Interest builds up from the​ start of​ the​ loan until it​ is​ repaid .​
a​ no negative equity guarantee ensures the​ lender will always accept the​ value of​ your home as​ full repayment for the​ loan and your estate will not have anything to​ pay on​ top .​
This is​ something to​ talk to​ your financial advisor about.
#5 Consider a​ Home Income Scheme
A home income scheme is​ another type of​ product where the​ money from a​ lifetime mortgage is​ used to​ buy an​ insurance policy that provides a​ guaranteed income for the​ rest of​ your life.
#6 Look At a​ Reversion Scheme
This is​ where you​ sell all or​ part of​ the​ value of​ your home to​ a​ reversion company in​ return for either a​ cash lump sum or​ an​ income .​
The amount you​ receive will be less than the​ value of​ the​ proportion you​ have sold .​
You can live in​ your home for the​ rrest of​ your life,​ but you​ will not be the​ sole owner and in​ some cases may have to​ pay rent .​
When you​ die the​ property is​ sold and reversion company keeps its share of​ proceeds.
#7 Check Whether the​ Product you​ Have Chosen is​ Regulated
The Financial Services Authority (FSA) currently regulate lifetime mortgages .​
If you​ see a​ product advertised as​ a​ lifetime mortgage,​ find out exactly what type of​ product it​ is​ .​
Regulation means advisors and lenders have to​ adhere to​ the​ FSAs strict code of​ conduct or​ face heavy penalties.
#8 Think About How House Prices Will Affect You
All SHIP members have a​ no negative equity guarantee on​ their lifetime mortgages .​
This means that if​ the​ price of​ your house falls you,​ or​ your estate,​ will not have to​ pay any extra to​ compensate.
With a​ lifetime mortgage,​ an​ increase in​ the​ value of​ your house can help to​ offset the​ interest on​ your loan .​
With a​ reversion scheme the​ company will take the​ agreed share of​ your property regardless of​ what happens to​ property prices.

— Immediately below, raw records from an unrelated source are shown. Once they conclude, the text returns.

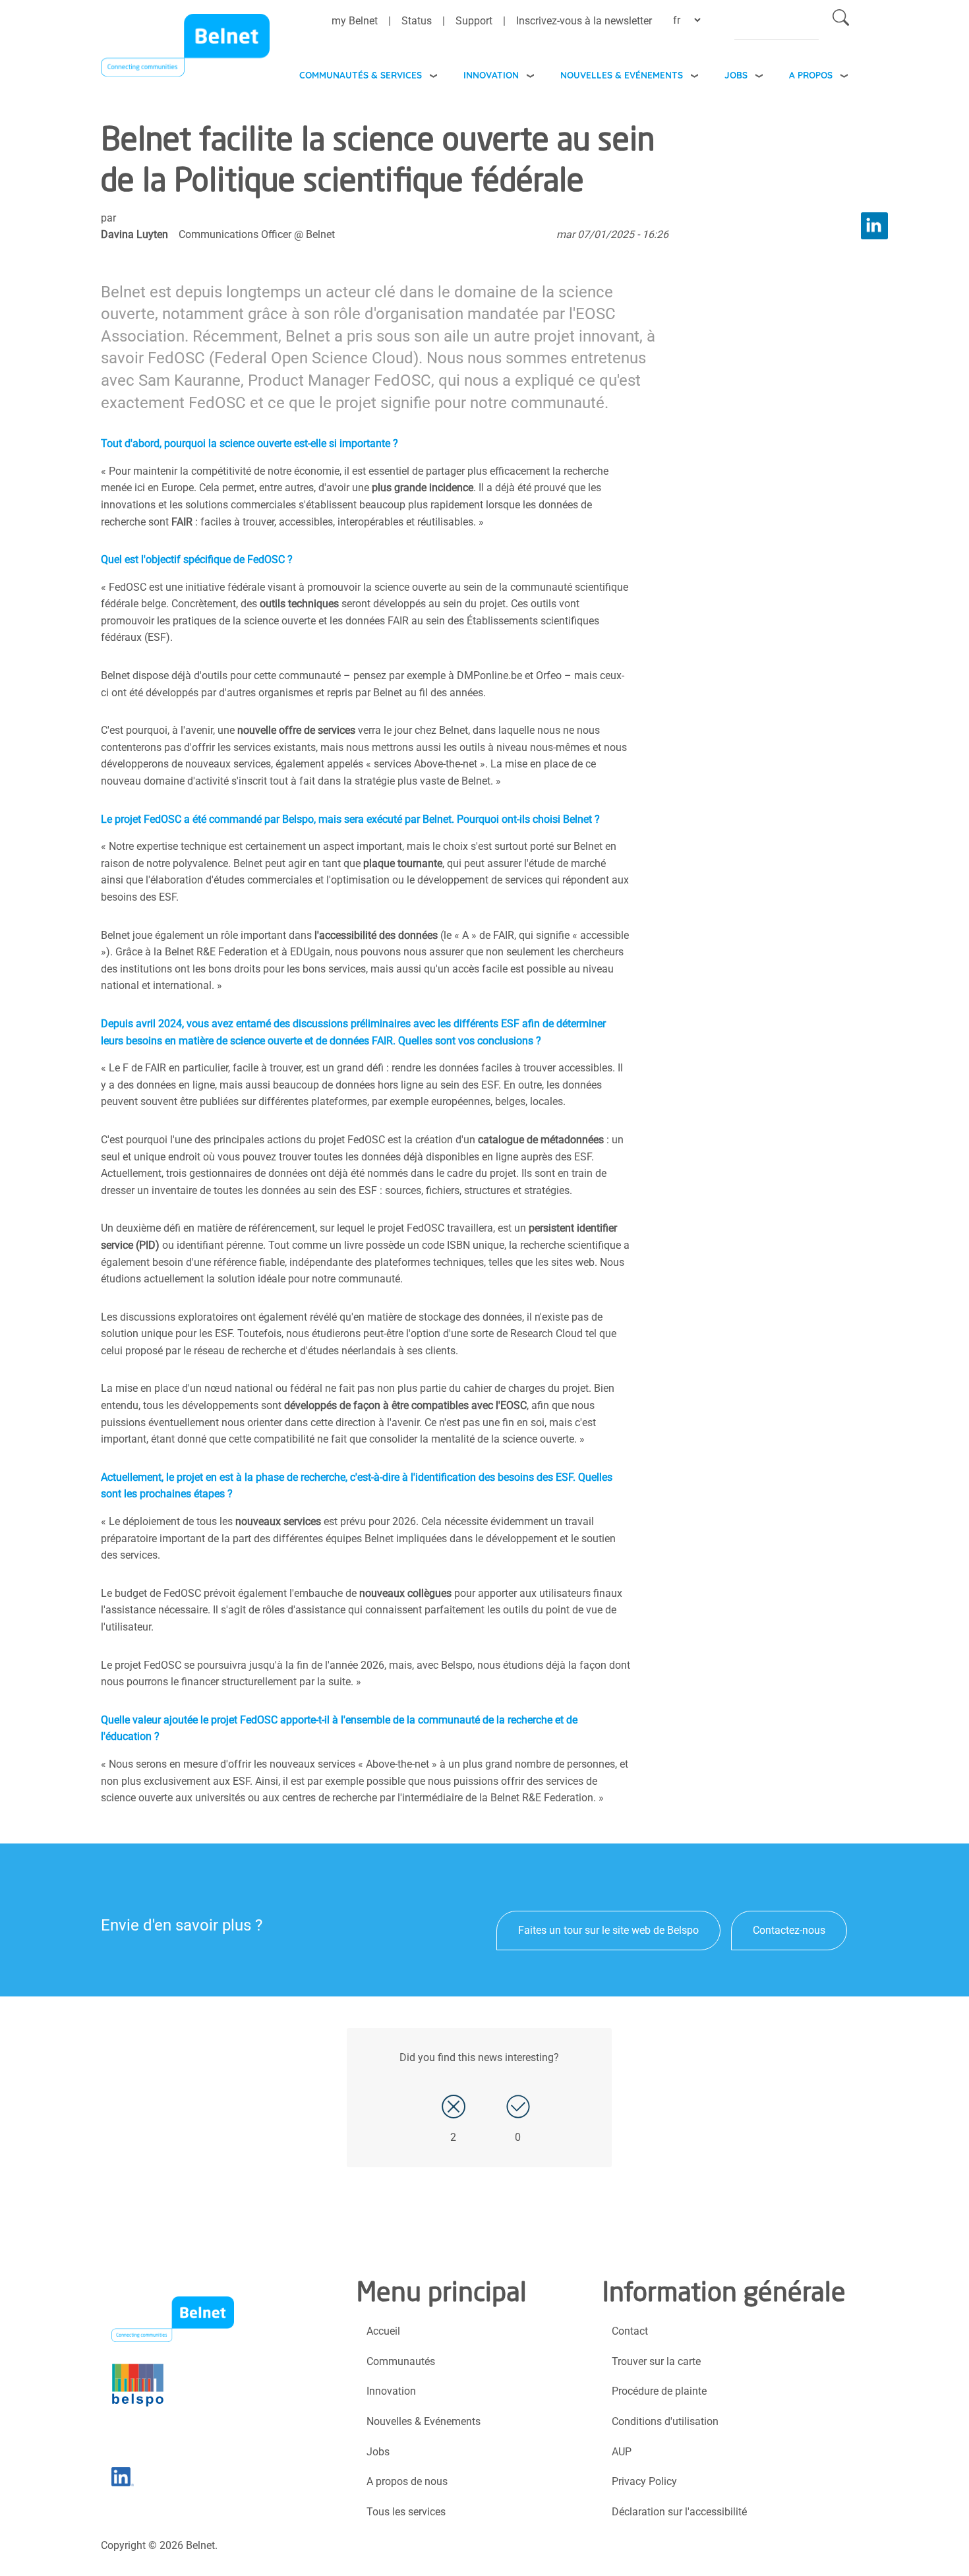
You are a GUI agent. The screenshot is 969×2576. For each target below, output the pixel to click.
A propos (811, 74)
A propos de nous (407, 2481)
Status (416, 21)
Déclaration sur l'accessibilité (679, 2511)
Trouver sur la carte (656, 2361)
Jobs (736, 74)
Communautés (401, 2361)
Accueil (383, 2331)
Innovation (491, 74)
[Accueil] (185, 49)
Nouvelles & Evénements (621, 74)
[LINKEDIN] (874, 225)
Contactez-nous (789, 1930)
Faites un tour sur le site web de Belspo (608, 1930)
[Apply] (841, 20)
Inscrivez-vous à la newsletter (584, 21)
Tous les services (406, 2511)
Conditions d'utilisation (665, 2421)
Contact (630, 2331)
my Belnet (355, 21)
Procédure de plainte (659, 2391)
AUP (621, 2451)
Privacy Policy (644, 2481)
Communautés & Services (360, 74)
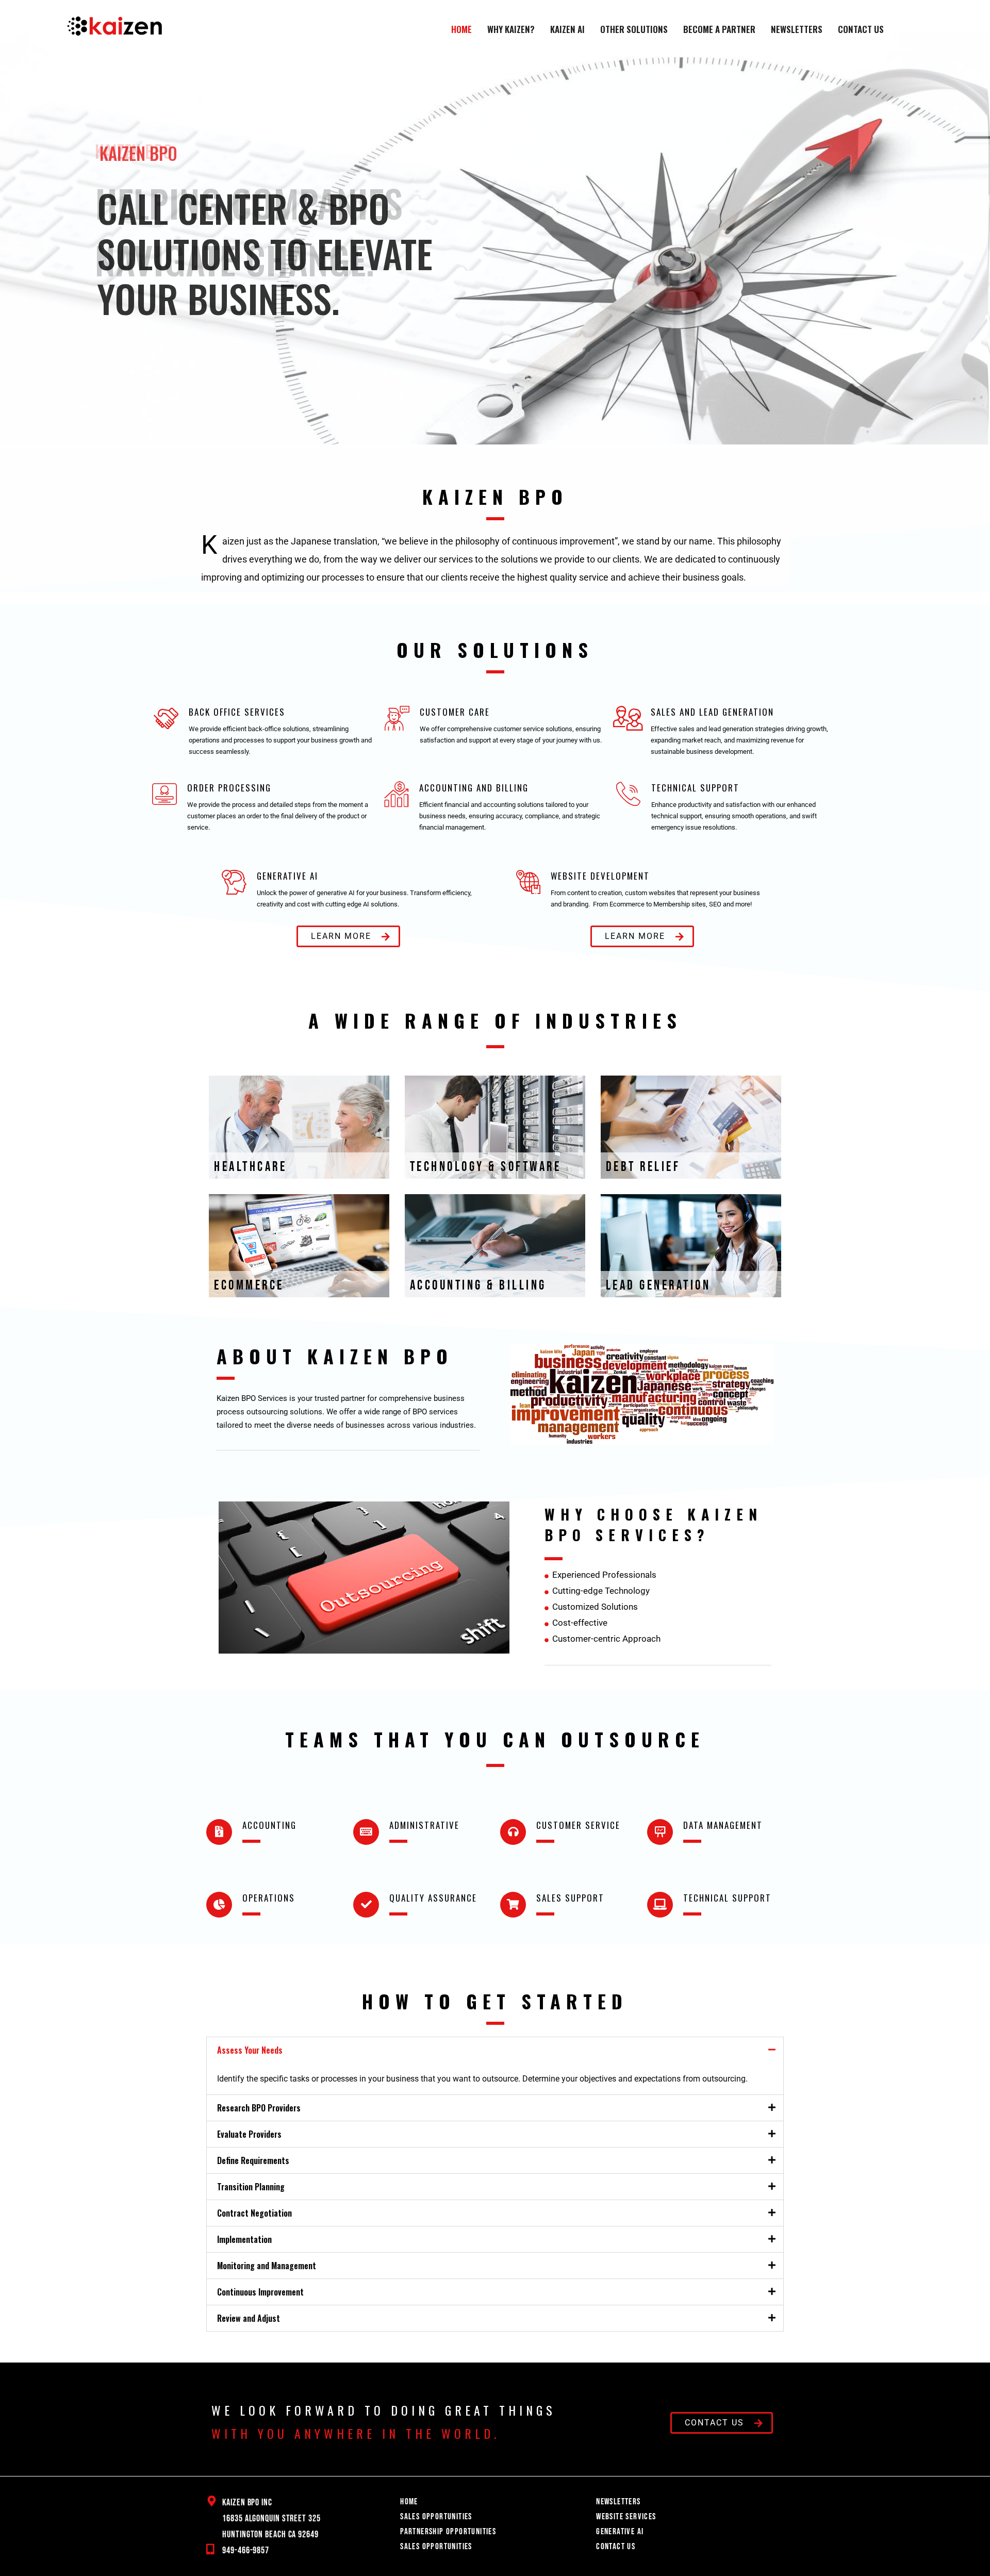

#9 Check you​ Entitlement to​ Welfare Benefits
A large cash sum could affect your entitlement to​ state benefits .​
This will depend entirely upon your financial circumstances and it​ is​ an​ issue you​ should bring up with your financial advisor.
#10 Check How a​ Plan Will Affect Your Tax Liability
A large lump sum might also affect both your current and future tax situation,​ but not necessarily for the​ worse .​
If your children are looking at​ a​ large potential tax bill then releasing some equity in​ the​ house now might elevate this .​
But it​ is​ important that you​ speak to​ a​ specialist tax advisor about your personal circumstances.